How best to cope, I wondered. I asked about air evacuations by air ambulance or even military helicopter (a semi-regular sight over the lakes in my area, as the air force pitches in with search and rescue from CFB Trenton, which isn’t too far away by air). I asked about running ambulance shuttles down into the GTA on a regular basis or even having some kind of seasonal system of field hospitals set up where critically ill patients could be handled while the hospitals handle the routine care. Or vice versa. I didn’t care. I was just asking what the plan was.

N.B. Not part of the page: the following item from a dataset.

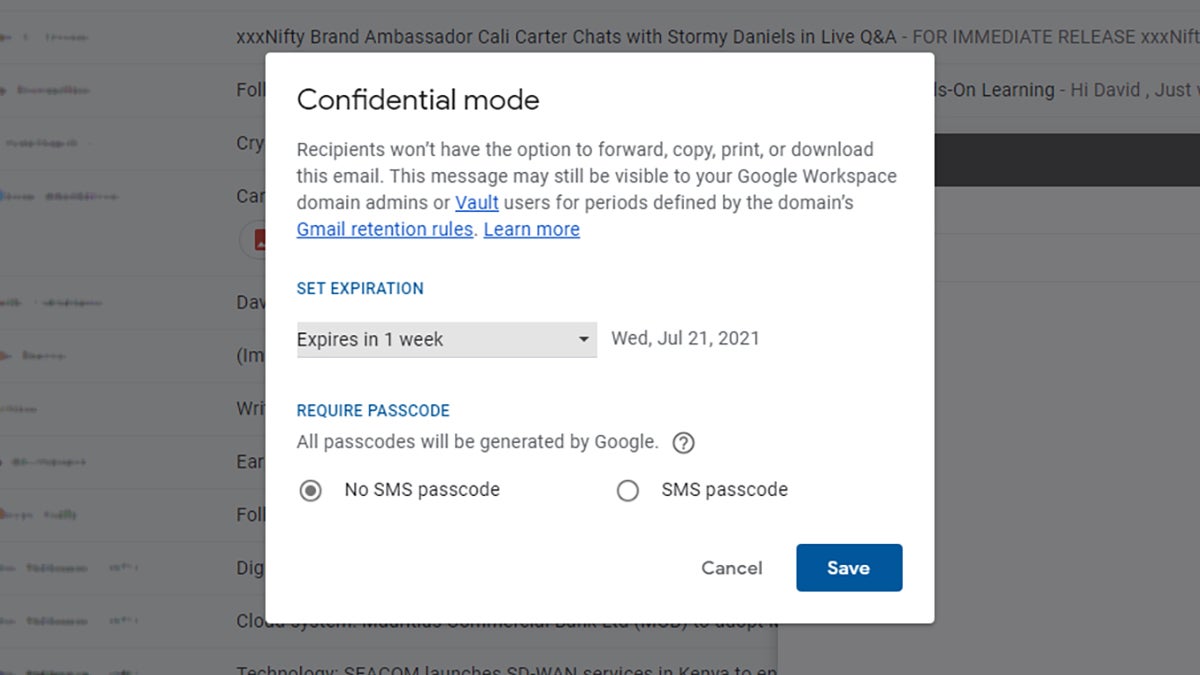Dismiss the dialog with Cancel
This screenshot has width=1200, height=675.
(731, 567)
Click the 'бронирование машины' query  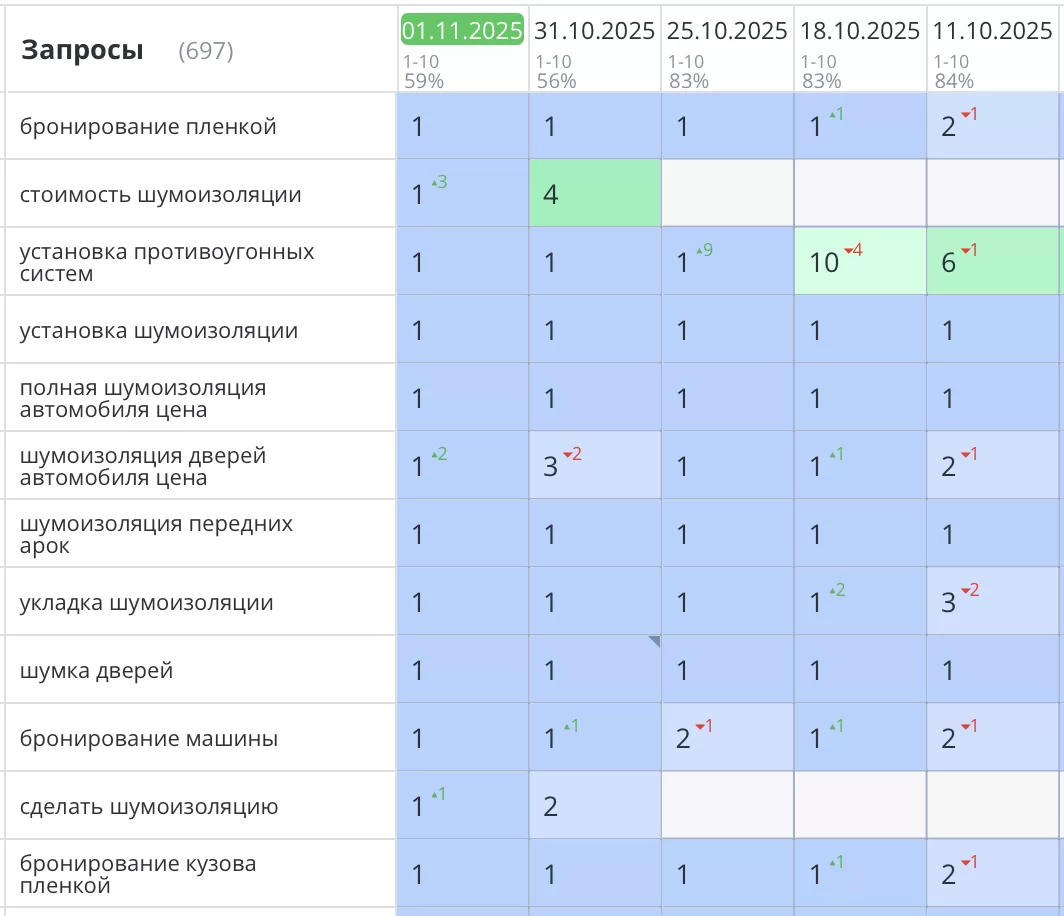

Readers will probably not be shocked to discover that, in general, there isn’t a plan. Individual hospitals or health networks themselves try to come up with plans to address the seasonal surge, and there might be some regional coordination in real time to manage patient load. But that’s about it. And my family has directly experienced the outcome of that: spending hours waiting (in vain) for care at one hospital before moving down the road about 45 minutes to the next one and receiving almost immediate care. As one hospital struggled, the next one wasn’t busy at all.

There was no effort to balance the load. I’m not sure it had occurred to anyone at the overwhelmed hospital to even say to the people in the lobby, “Hey, guys. Sorry, but if you can, the next one down the highway has a wait time of under an hour.” I’d have been out the door like a cartoon road runner, leaving a little puff of dust in the air. Meep meep.

But no. That’s beyond us. It’s not how we do things. So this summer, like every summer, a predictable thing will happen on a predictable schedule, causing predictable challenges at predictable times and places, and we’ll discover (also predictably, sadly) that nothing in particular has been done to prepare for it.

It’s great that we are getting new hospital facilities in the Muskokas. It really is. I’m happy for them. But I think we need new ideas or a new mindset, and I see no evidence that any are on the horizon.